Reuters London | Updated on January 10, 2018 Published on September 05, 2017


Dollar struggles as North Korea concerns simmer

The euro extended gains on Tuesday on growing expectations that any concerns the European Central Bank flags about its strengthening at a meeting this week will have a limited impact.

“Any attempt to jawbone the currency lower by the ECB will be limited in its impact as the broader market expects policymakers to stick to their plan of gradually unwinding its policy stimulus,” said Peter Rosenstreich, head of market strategy at Swissquote in Switzerland.

The euro climbed 0.1 per cent to $1.1905, notching up meagre gains as most currencies traded broadly unchanged from overnight ranges as tensions over North Korea remained high.

It has gained more than 13 per cent against the dollar this year and is up more than 5 per cent on a trade-weighted index calculated by the ECB since April.

Despite those chunky gains and the large swings in favour of the euro in latest positioning data, analysts say that any pushback from ECB policymakers at their meeting on Thursday would have a limited impact.

JP Morgan strategists estimate that a halving of the outstanding long euro positions in the currency market -- a very low probability event -- would only trigger a 2 percent drop in the euro.

Political tensions kept the dollar on the back foot against the yen and the Swiss franc.

North Korea has been observed moving what appeared to be an intercontinental ballistic missile towards its west coast, South Korea's Asia Business Daily reported on Tuesday, citing an unidentified intelligence source.

The dollar's index against a basket of six major currencies slipped 0.15 per cent to 92.508.

“The market looks to have already priced in North Korea’s nuclear test.

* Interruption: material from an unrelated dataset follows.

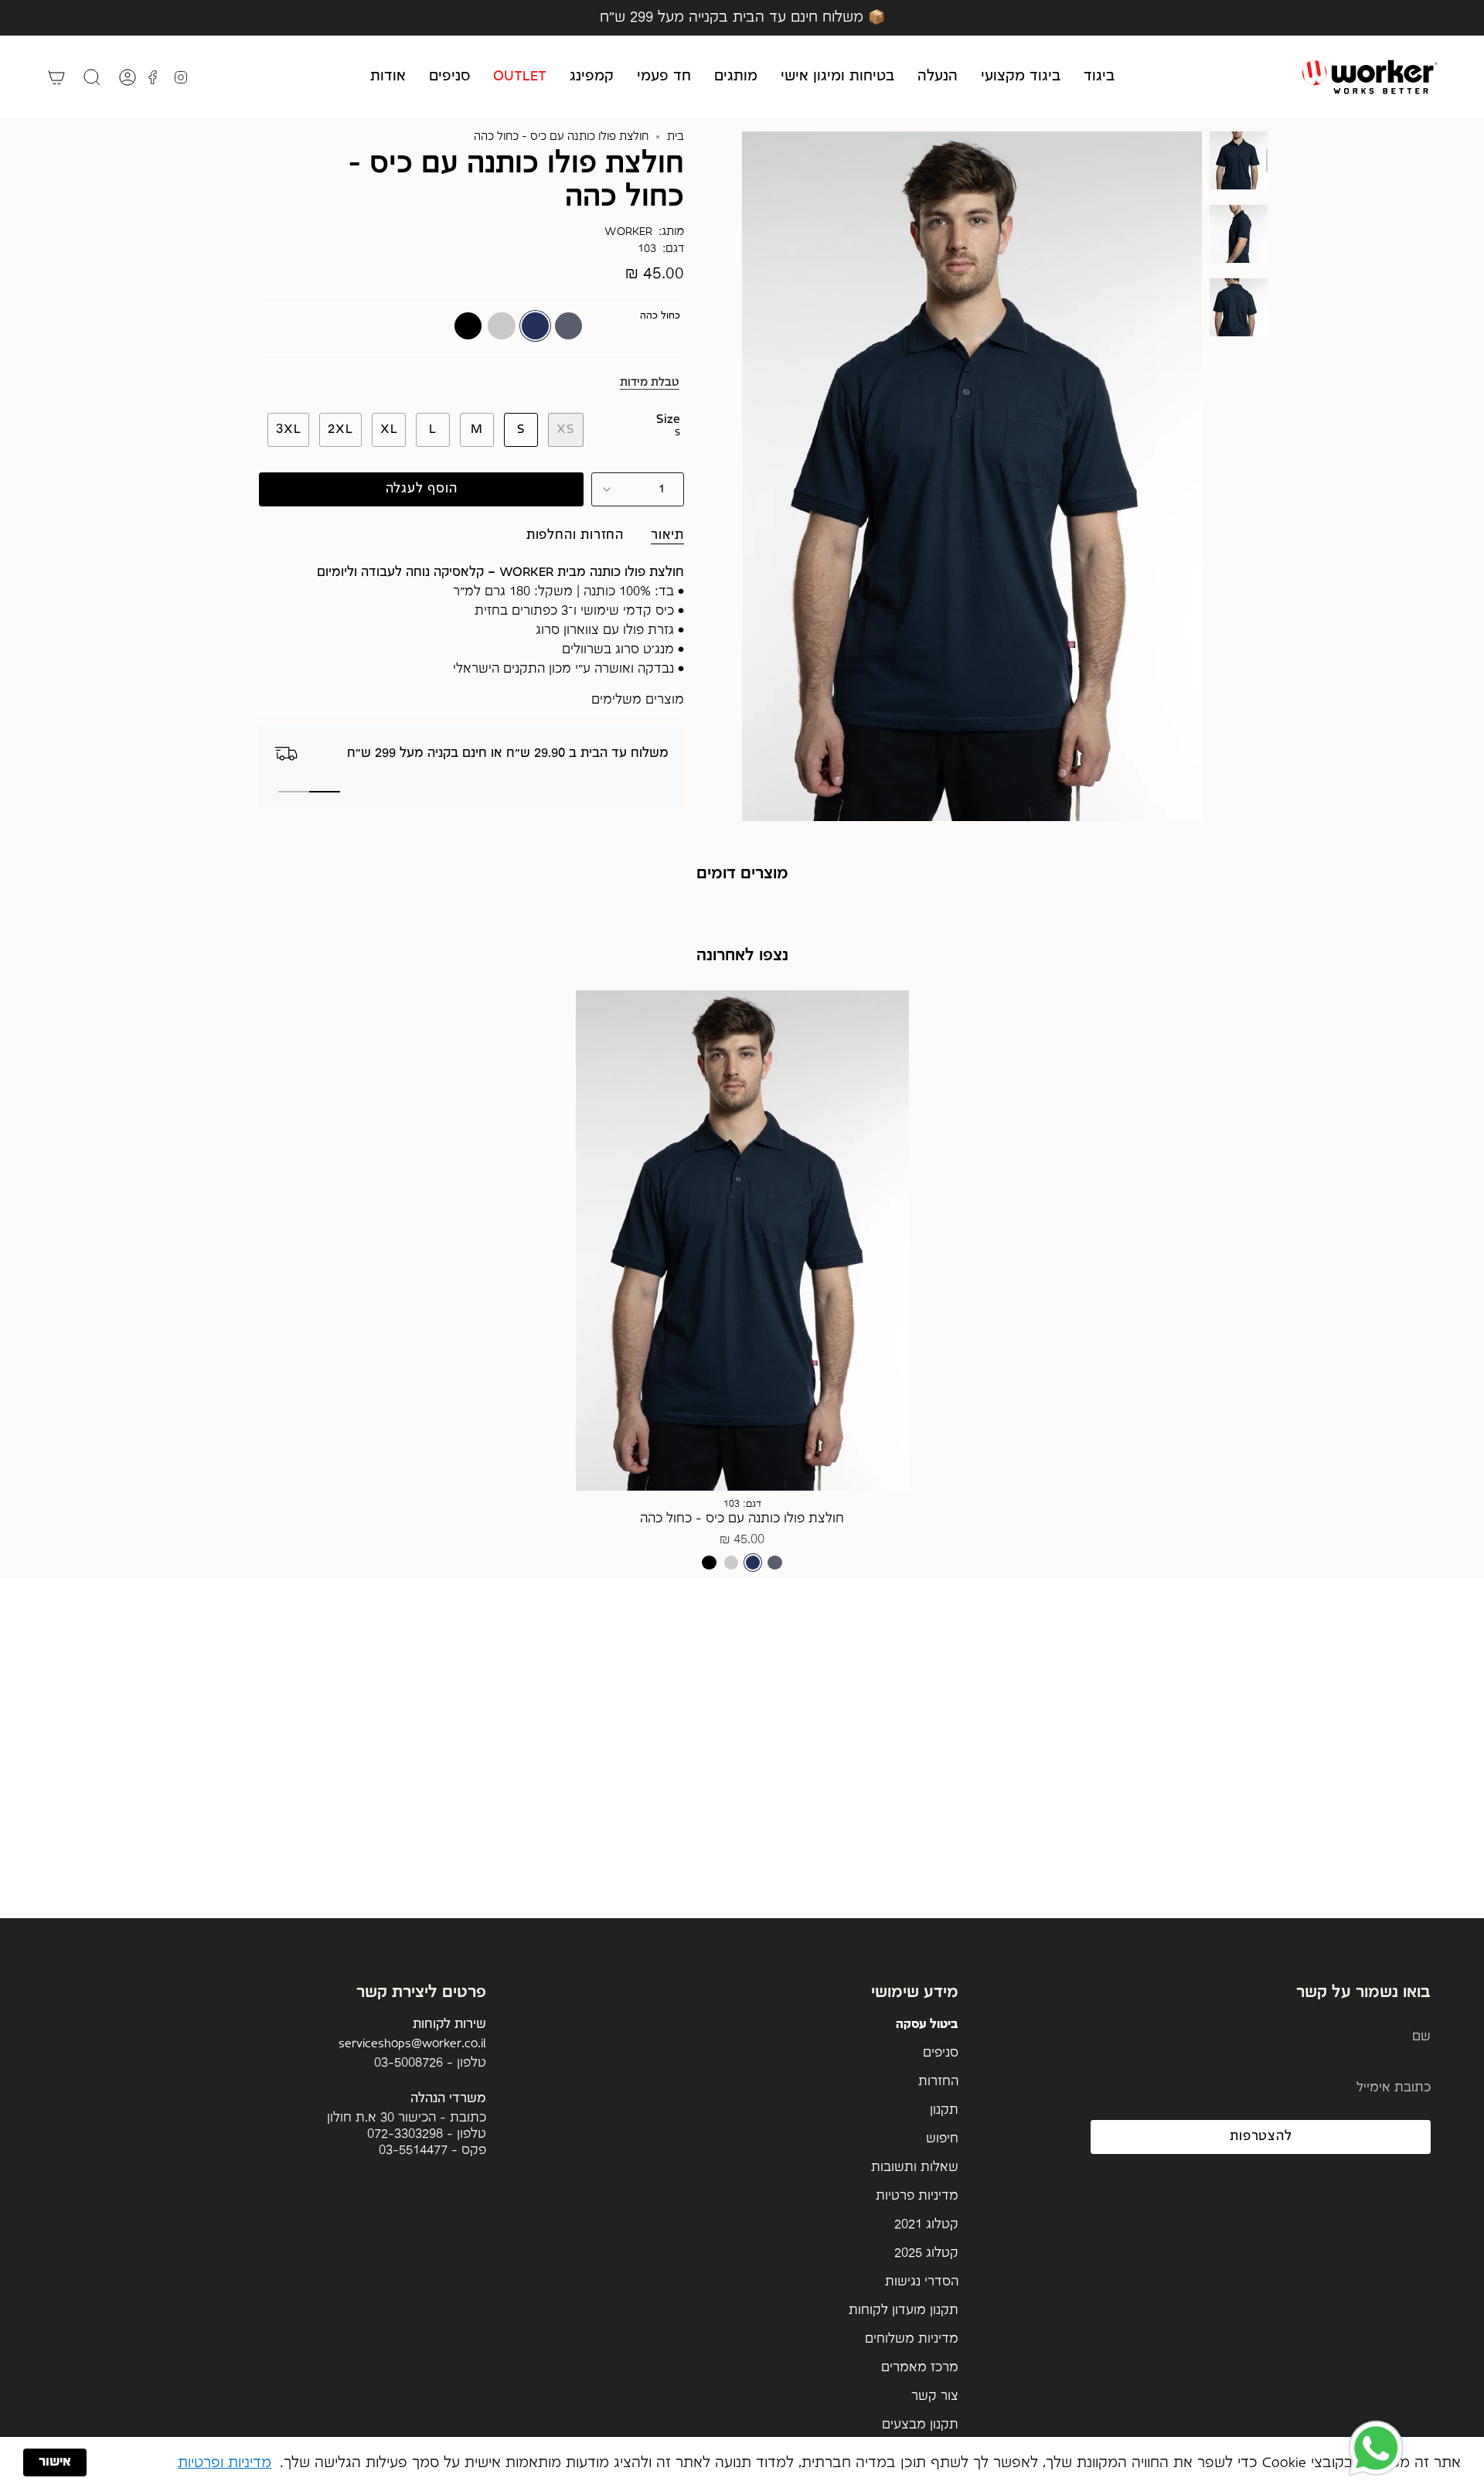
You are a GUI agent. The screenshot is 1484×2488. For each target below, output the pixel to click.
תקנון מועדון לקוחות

While caution towards the North conducting another missile launch is limiting the dollar’s upside, at least the market can be mentally prepared for it,” said Yukio Ishizuki, senior currency strategist at Daiwa Securities.

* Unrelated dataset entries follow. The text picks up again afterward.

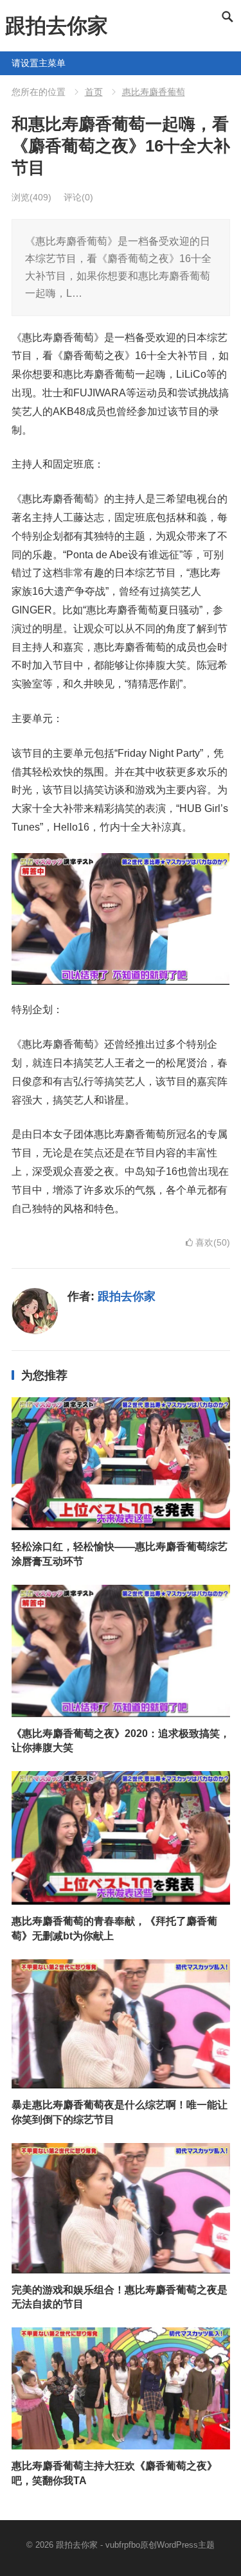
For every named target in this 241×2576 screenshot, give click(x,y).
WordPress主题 (186, 2545)
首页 (94, 92)
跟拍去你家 (56, 25)
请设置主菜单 (17, 63)
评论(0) (78, 197)
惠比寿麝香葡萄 (153, 92)
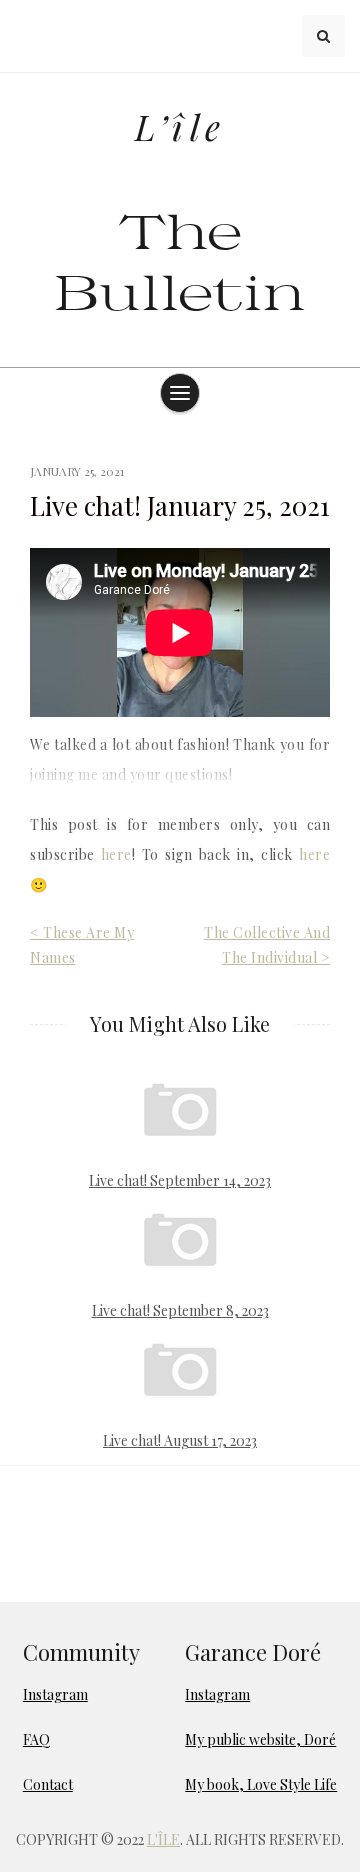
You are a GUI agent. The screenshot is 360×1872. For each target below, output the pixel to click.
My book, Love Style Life (261, 1784)
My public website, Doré (260, 1739)
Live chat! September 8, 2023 (180, 1310)
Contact (48, 1784)
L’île (180, 126)
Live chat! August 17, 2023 (180, 1440)
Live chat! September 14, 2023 (180, 1180)
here (116, 854)
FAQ (36, 1739)
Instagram (55, 1694)
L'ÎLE (163, 1839)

South Korea’s defence ministry said on Monday it was still seeing signs that North Korea plans to launch more ballistic missiles.

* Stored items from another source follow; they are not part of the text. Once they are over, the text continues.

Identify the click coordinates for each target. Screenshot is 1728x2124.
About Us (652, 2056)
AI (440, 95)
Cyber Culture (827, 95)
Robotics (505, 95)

“Meanwhile, there will be other factors this month that could ultimately support the dollar, such as the Federal Reserve’s policy meeting and upcoming discussions over the US debt ceiling,” Ishizuki at Daiwa Securities said.

The US Treasury Department has a September 29 deadline to raise the debt limit, a legal cap on how much the US government is allowed to borrow. Only the US Congress can raise the debt limit and expectations have risen that the ceiling would not affect Federal efforts to clean up after Hurricane Harvey.

The Swiss franc was a touch weaker at 0.9585 franc per dollar after jumping 0.7 per cent the previous day following North Korea’s nuclear test.

The Australian dollar was up 0.1 per cent at $0.7948 after the risk aversion that gripped the broader markets overnight pulled it off a one-month high of $0.7997 set on Friday.